▶ [Data in this exercise]:
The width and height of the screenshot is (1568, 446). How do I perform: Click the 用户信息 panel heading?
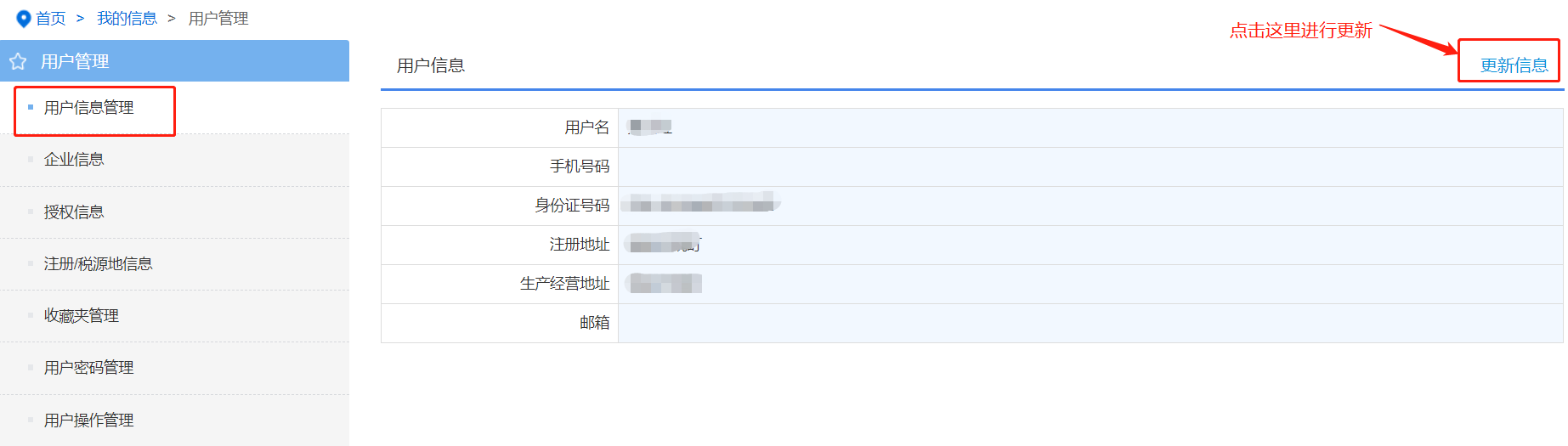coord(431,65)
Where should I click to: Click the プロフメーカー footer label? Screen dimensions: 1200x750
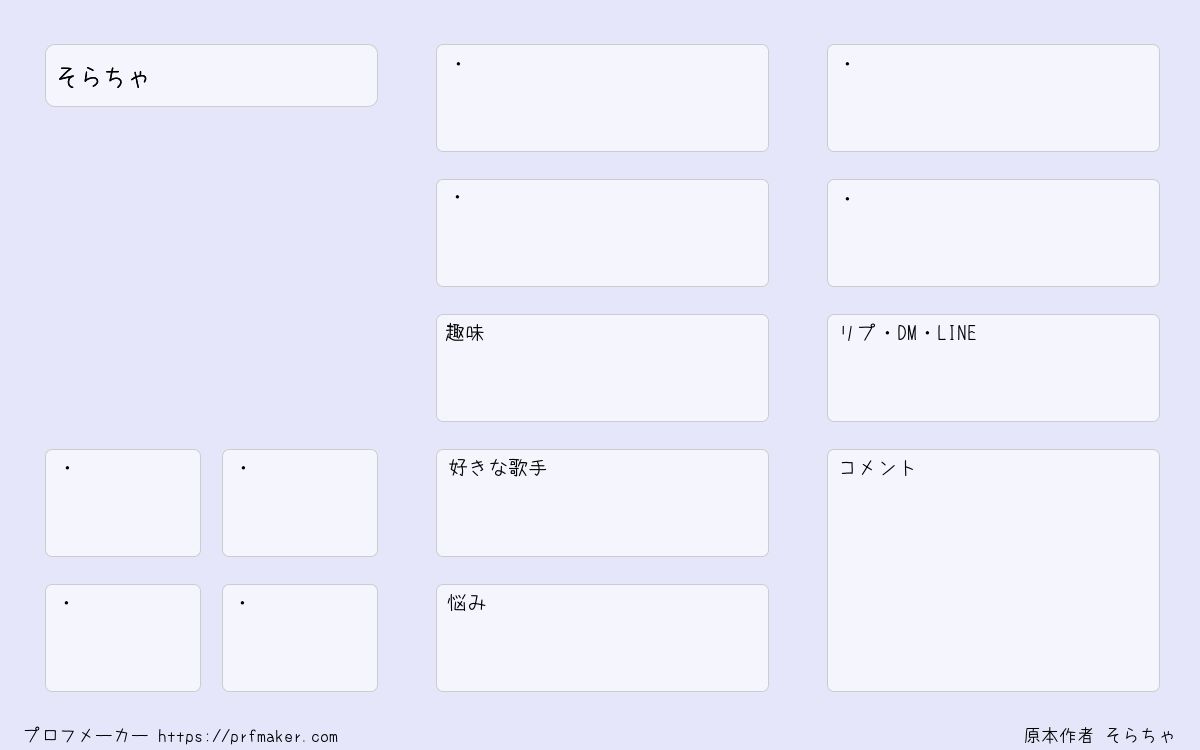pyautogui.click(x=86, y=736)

...

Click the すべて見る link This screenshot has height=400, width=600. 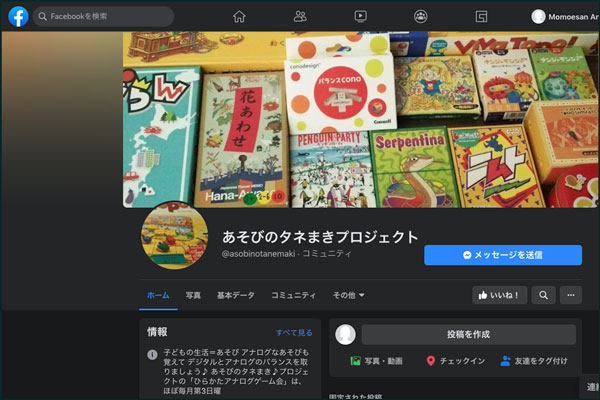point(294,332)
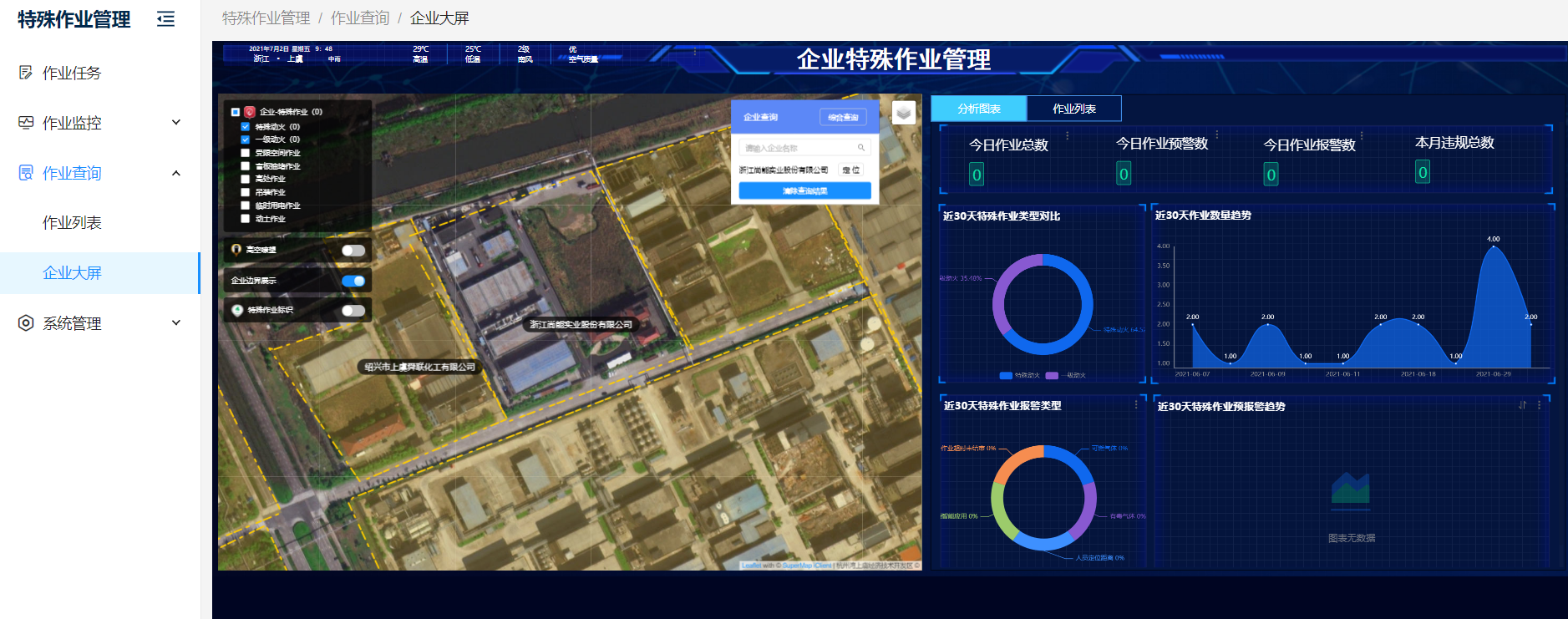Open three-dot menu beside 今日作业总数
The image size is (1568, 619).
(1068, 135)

▶ [Directions]: Rewrite the listing starting with the line that contains "Where should I" and going on through the line that contains "pyautogui.click(x=86, y=736)", putting "footer caption" in place of "footer label" and changing nothing else. Leave the pictures out.

▶ [Solution to the exercise]:
Where should I click to: Click the プロフメーカー footer caption? Screen dimensions: 1200x750
pyautogui.click(x=86, y=736)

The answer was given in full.